NGO addresses fallacies in foreign language information on Korea
From the many government sectors to the self-dubbed Korea PR experts, there are probably more than enough organizations, agencies, individuals that promote Korea.
Voluntary Agency Network of Korea is one of them, but it is certainly one of a kind. Park Gi-tae, founder of the organization, said NGOs like it are needed to fill in the shortfalls in the government’s branding of Korea.
Park said there are certain limits to how the government can enforce measures on sensitive international issues, especially geographical and historical disputes. Alongside this fact, with only a handful of diplomats sent abroad, Park said the government should come up with efficient ways to utilize travelers as civil envoys. All this sounds reasonable in light of what the organization has achieved in the last decade.

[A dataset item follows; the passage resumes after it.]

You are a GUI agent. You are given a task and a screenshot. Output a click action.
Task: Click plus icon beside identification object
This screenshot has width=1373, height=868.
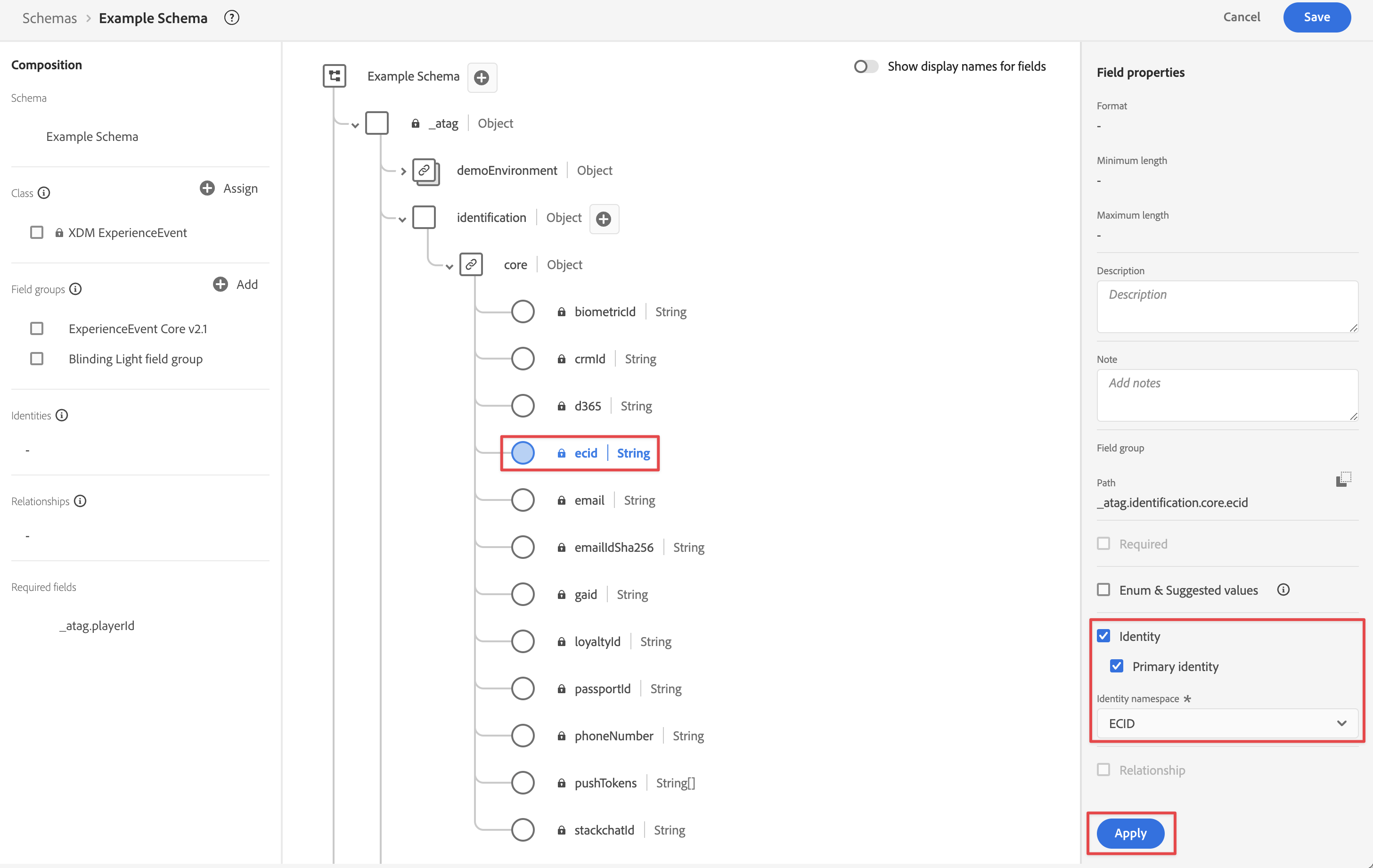604,219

“Here at VANK, we do more than merely publish travel guides, and promote things like bibimbap, a popular Korean dish. We deal with some of the sensitive issues that the government cannot easily tackle, and act sort of like a subsidiary of the government, yet we do the parts that the government can’t,” he told The Korea Herald.
“We do not only promote what Korea is about to the world, but we tackle and try to correct what is ‘wrongly known’ about Korea.”
Park Gi-tae, president of Voluntary Agency Network of Korea, poses against a wall showing a Korean map in the VANK office in Seoul. (Kim Myung-sub/The Korea Herald)
VANK has been working on projects related to Korean history in foreign school textbooks ― for example, changing “Sea of Japan” to “East Sea” ― and resolving the hypersensitive Dokdo dispute. Thanks to their efforts, textbooks, committees, portal sites and organizations including the National Geographic Society, Lycos, Businessweek and McGraw-Hill changed maps to include “East Sea” in parenthesis underneath “Sea of Japan” or completely replaced Sea of Japan with East Sea.
Moreover, they have corrected false reports by foreign media that described Korea as a country with cheap labor and reports that Korean culture was so heavily influenced by that it has no identity of its own.
“VANK members write letters, visit anywhere in the world in order to let the world know about the ‘true Korea.’ That is what diplomats do, right?” Park said with pride.
“Through the efforts of our members, I see that people’s perception of Korea has changed from a miniscule country somewhere around the Pacific Ocean to a country with significant influence in Asia,” said Park.
VANK created a unique system that delegates “cyber diplomats.” So far, it has delegated 3,000 members overseas as Korea PR agents. “You see, the idea behind it is to make every single traveler a civil diplomat.”
However, Park said he never thought that VANK was going to become as big and influential as it is today. He had launched an online pen-pal site in 1999, and then as its membership increased, it become good as a Korea PR portal, and is now used as a platform for nearly 65,000 members.
“Through the 2002 World Cup soccer championship and the G20 Summit, both of which Korea hosted, and especially due to the Korean Wave called Hallyu, more foreigners are joining the site and promote Korea to their friends in their country. Now one-sixth of our members are foreigners who publicize Korea.”
About six years ago, a VANK youth member applied her web experience as a cyber diplomat to her club activities in school. At present, there are more than 300 middle and high schools who have adopted the same idea.
“Basically, VANK does sort of a franchise club activity like girl or boy scouts in schools.”
Recently, Park found that the network of VANK members was wider than he’d thought.
“At the time of foundation, most of the members were teenagers, and they have become full-fledged members of the society,” he said.
Recently, when VANK called in a person to develop a Korea PR application on smart phones, he turned out to be a member of VANK.
“Even the Foreign Ministry called the other day and told me that one of their policies coincides with the VANK goal to nurture ‘cyber diplomats.’ The official at the ministry later revealed that she was a member of VANK.”
VANK has been engaged in projects with UNICEF, international organizations and portal sites.
It has also cooperated with the North East Asian History Foundation to deal with the sovereignty issue of Mount Baekdu, located across North Korea and China, and China’s Northeast Project, a research project based on an assumption that there was a greater Chinese state in the past which covered northern North Korea.
The non-governmental organization operates money that comes from the 30,000-won monthly membership fee. Companies and research institutes donate regularly or participate in VANK projects. Recently, pop singer Kim Jang-hoon donated 10 million won to VANK.
“As long as Korea does not move its geographical location elsewhere, Japan, Russia and China will always exist as our neighbors. Unless we hold up our head, we will fall into the status of a country near Japan, China or Russia. It’s a matter of Korea being influenced by them or influencing them.
“One day I hope to see those neighboring countries called ‘countries near Korea,’” he said.